Gifford does not dwell on those moments; she shared them candidly this week at the Las Vegas Convention Center hoping to reach the ears of a society too busy to listen until they, too, become a victim.

"We always think we are so busy, that we are being pulled in so many different directions," said Gifford, who has opened the Kali Search Center to help find other missing children.

"Every 40 seconds, a child is reported missing. This society seems to look at children as if they are expendable. That mother's decision not to get involved ended in my child's murder. Children affect all of us. They are our future."

Gifford's brief visit in Las Vegas was timed to coincide with the National School Supply and Equipment Association trade show. Once geared to buyers of books and audio-video equipment, the biannual gathering's focus now includes missing children.

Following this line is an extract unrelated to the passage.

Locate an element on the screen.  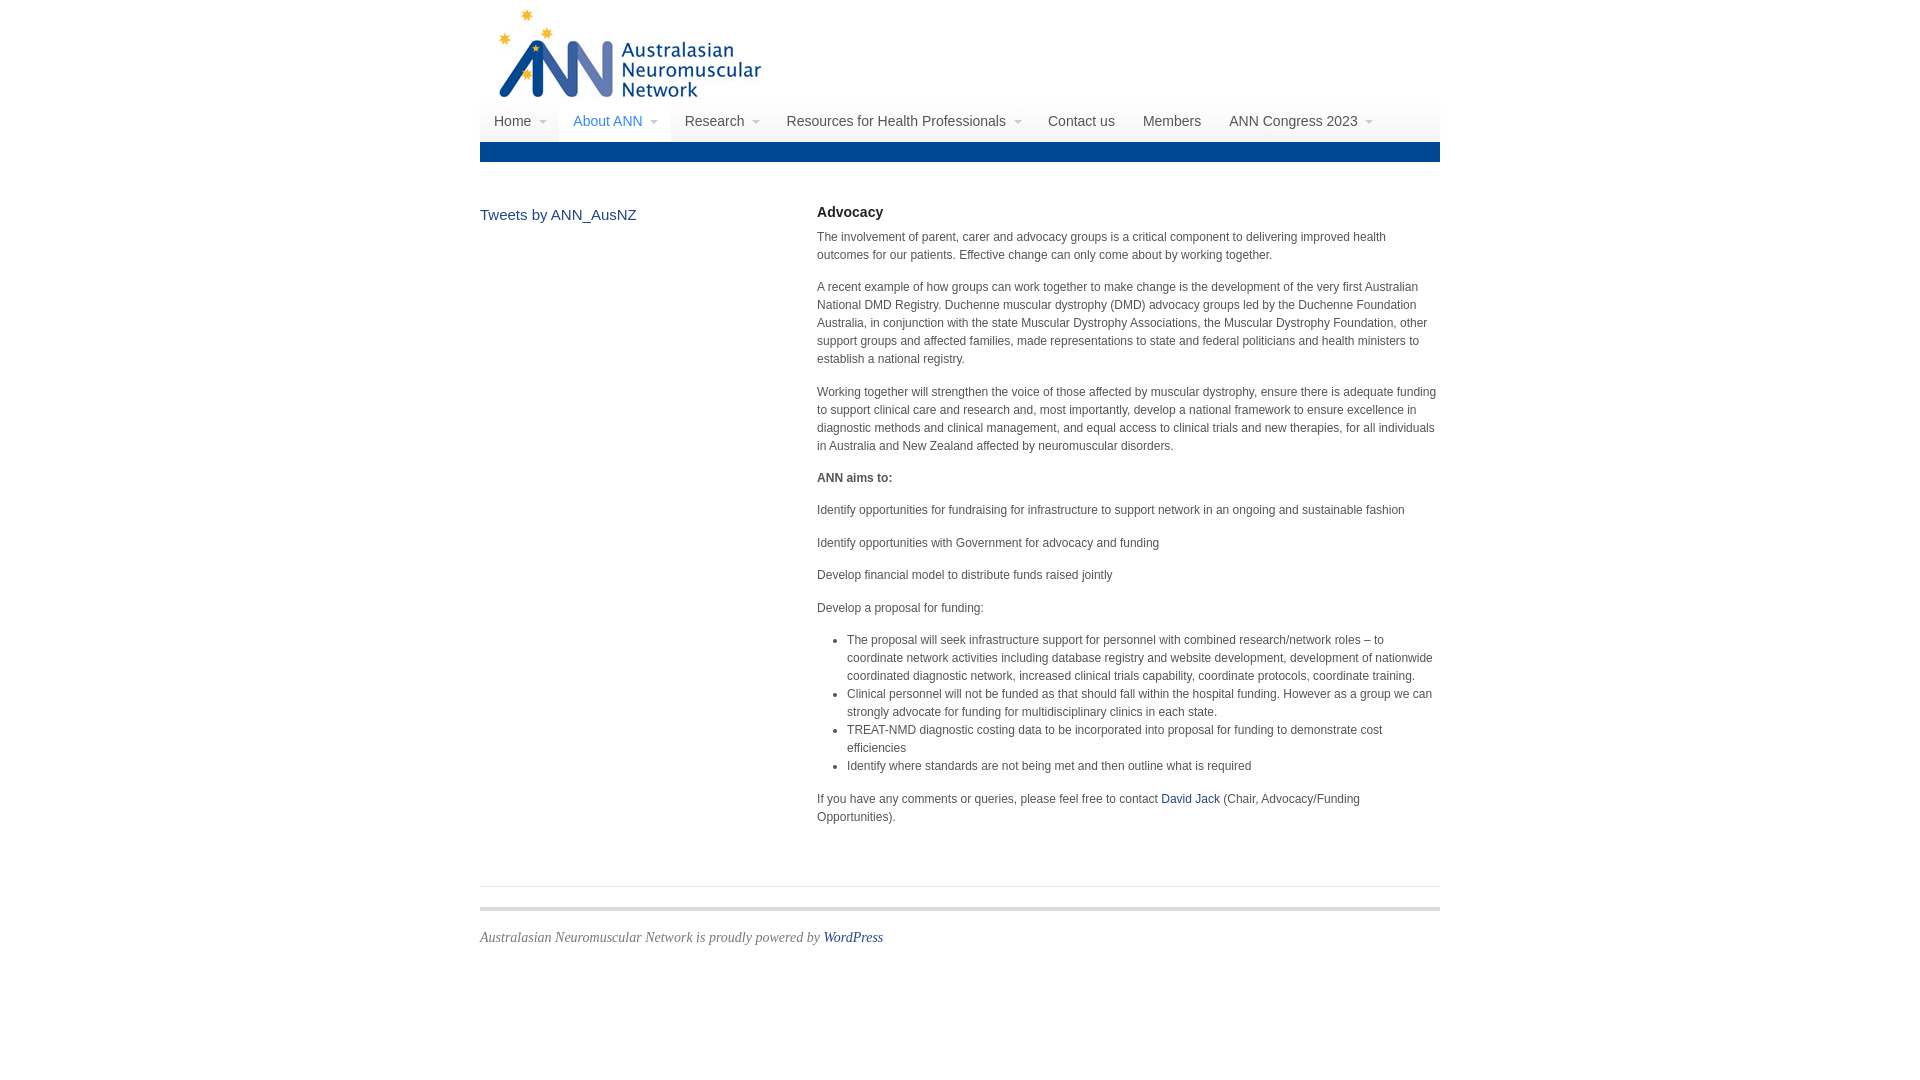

David Thelen's trade show booth represents that collective consciousness.

Since he launched the nonprofit Committee for Missing Children in 1991, he has managed to get 535 missing children's photos published 550 million times on fliers, mailers and posters that now hang in Sam's Clubs and Wal-Marts across the country.

One of his proudest successes sprang from an idea developed after spending 15 years as a school supplies sales representative.

Realizing that some missing children could be alive and living under different names -- by abduction, black market adoption, or even as runaways -- Thelen convinced paper suppliers to start printing missing children's photos on construction paper wrappers.

Sure enough, one day a teacher in a school in the Midwest recognized a student in her class as the boy on the construction paper wrapper she'd just opened.

"Adam had been missing for four years," Thelen said. "We found him."

Thelen since has devoted his entire life to CMC, surviving off his wife's salary as a head secretary for a Brinks delivery service branch manager.

"Children are not widgets; this isn't a business you get into to make money," Thelen said. "All of us have to take a loss on this. I'm doing this because I want parents to have the best possibility of finding their children. We should think of the child first, the parent second, and making money after that."

Thelen said he doesn't charge parents to print their missing children's photos; he only needs their permission.

"The biggest problem is finding out who's missing," he said. "According to statistics, 8,000 children disappear every year. That means 8,000 this year, 8,000 last year, 8,000 the year before. I will print up fliers of anyone's child, as long as they promise to pass them out."

CMC targets schools and businesses, Thelen said, and is the second largest distributor of missing children's photos, behind Advo, which regularly distributes 53 million cards a week in residents' mailboxes across the country.

"What I've always admired about David is that he didn't have to lose a child to realize the need to help other parents find theirs," said Gifford, who Thelen helped by sending Kali's photo even into Mexico. "He did it all on his own."